Les yeux croches de Demidov

Victime d’une punition fantôme, qui a soulevé la colère de la foule en fin de deuxième période, Lane Hutson a ajouté deux points à sa fiche. Le défenseur a profité d’une passe parfaite d’Ivan Demidov pour marquer son neuvième but de la saison.

Sur cette séquence, l’attaquant russe a, une fois de plus, démontré toute l’étendue de son talent lorsqu’il est en possession de la rondelle.
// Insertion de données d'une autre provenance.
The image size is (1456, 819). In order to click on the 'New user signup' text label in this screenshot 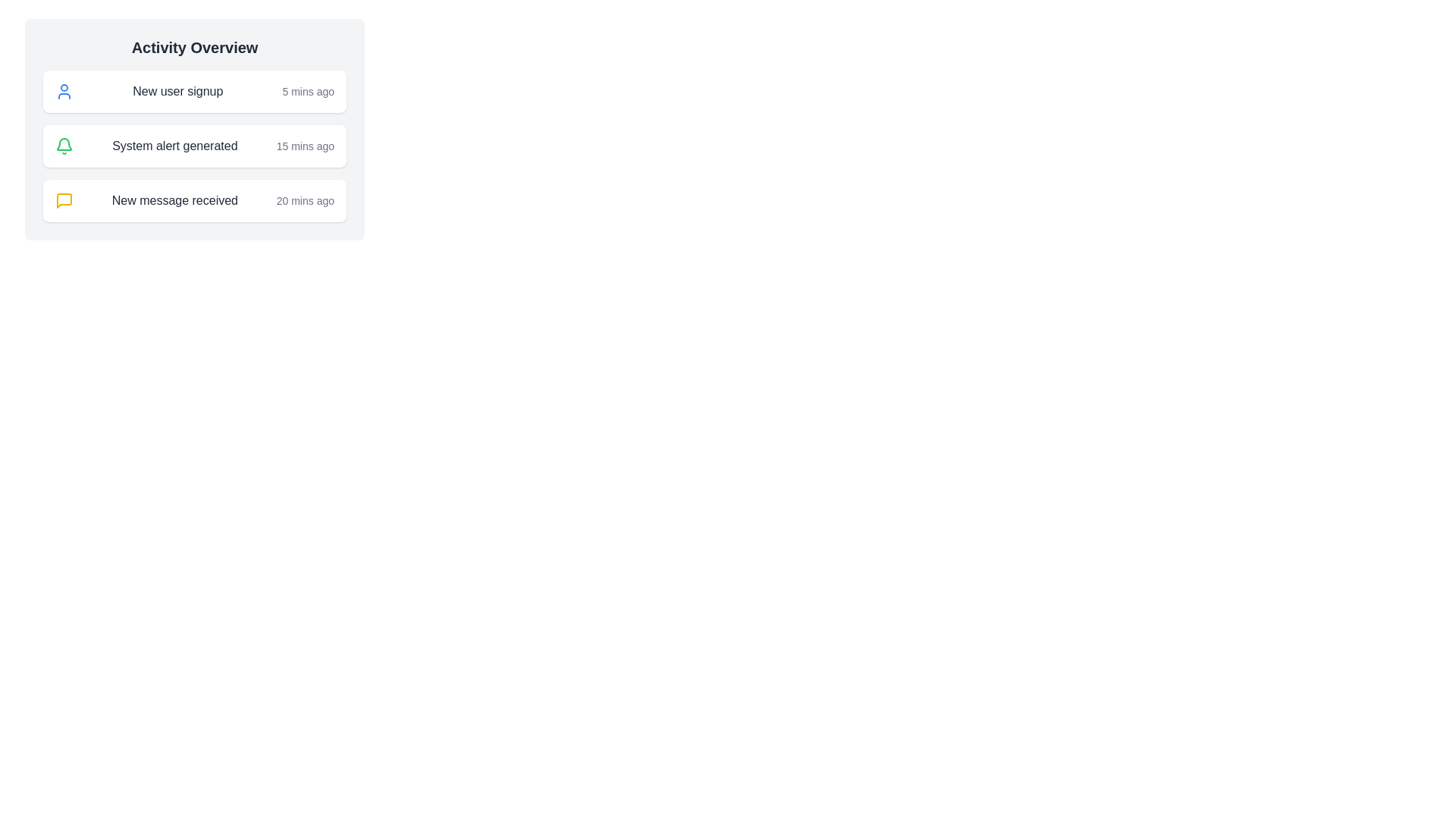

On a pu constater  qu’il est un maître dans l’art de prendre l’information avant de recevoir la rondelle.

Il a tellement vendu le tir que les cinq joueurs du Wild ont convergé vers l’enclave pendant que Wallstedt n’avait d’yeux que pour lui. Voilà pourquoi Hutson a été en mesure de décocher un tir sur réception dans un filet pratiquement désert.

Carrier a la touche

Si la touche offensive du petit arrière américain ne surprend plus personne, on ne peut en dire autant d’Alexandre Carrier.

L’arrière de 29 ans a célébré sa soirée bobblehead en touchant la cible pour la quatrième fois en cinq matchs. Une production égalée seulement par Caufield.

On le sent de plus en plus à l’aise à se promener dans l’enclave et profondément en territoire ennemi. Sa rapidité lui permet de s’aventurer aussi loin.

Dire qu’il a failli ajouter un autre but en troisième période. Toutefois, son tir a frappé la barre transversale.